### [Job]
Copy the material below word for word, but leave out the pictures.

### [Records supplied]

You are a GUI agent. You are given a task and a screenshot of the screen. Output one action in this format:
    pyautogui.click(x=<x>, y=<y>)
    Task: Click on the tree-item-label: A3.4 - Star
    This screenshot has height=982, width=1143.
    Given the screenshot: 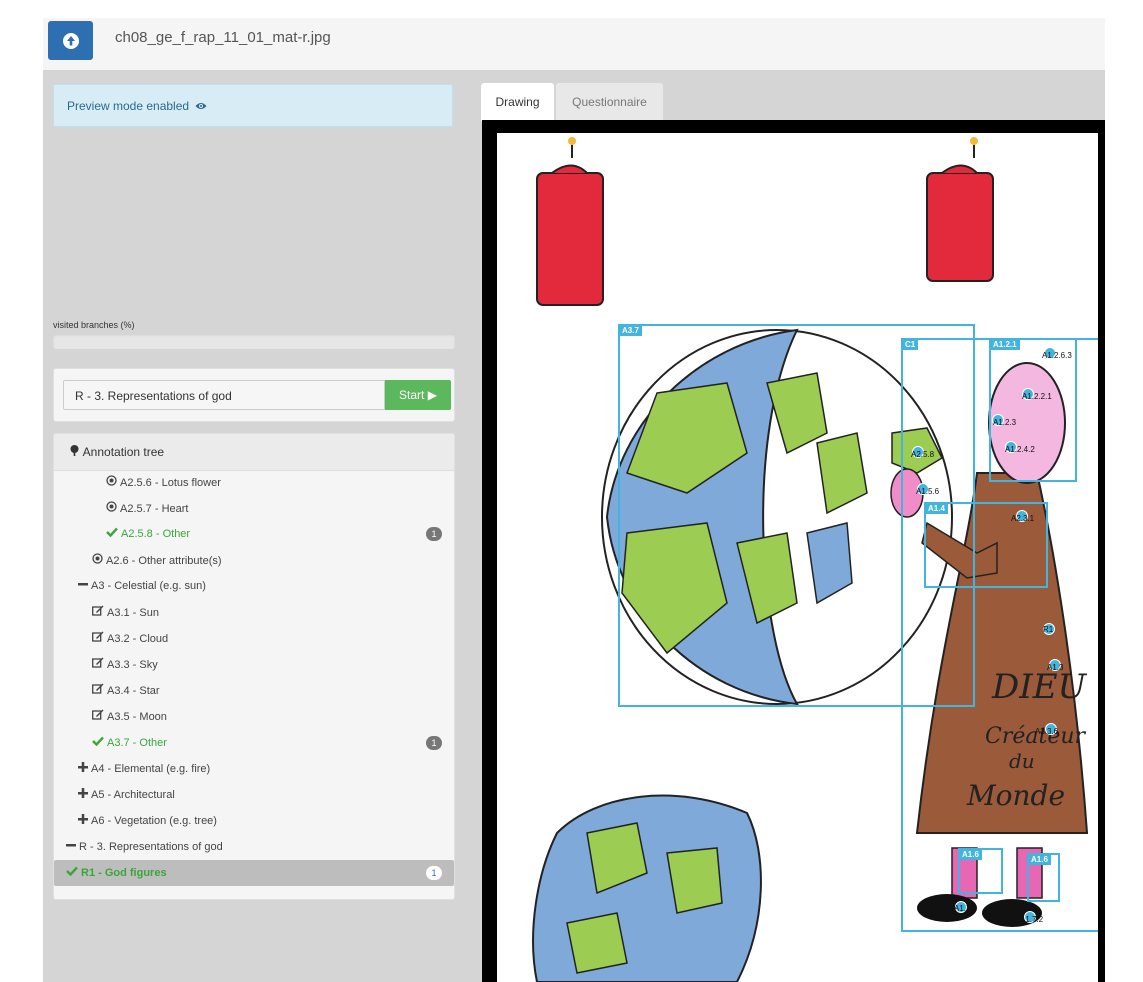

### [Reply]
You are a GUI agent. You are given a task and a screenshot of the screen. Output one action in this format:
    pyautogui.click(x=<x>, y=<y>)
    Task: Click on the tree-item-label: A3.4 - Star
    This screenshot has height=982, width=1143.
    Given the screenshot: 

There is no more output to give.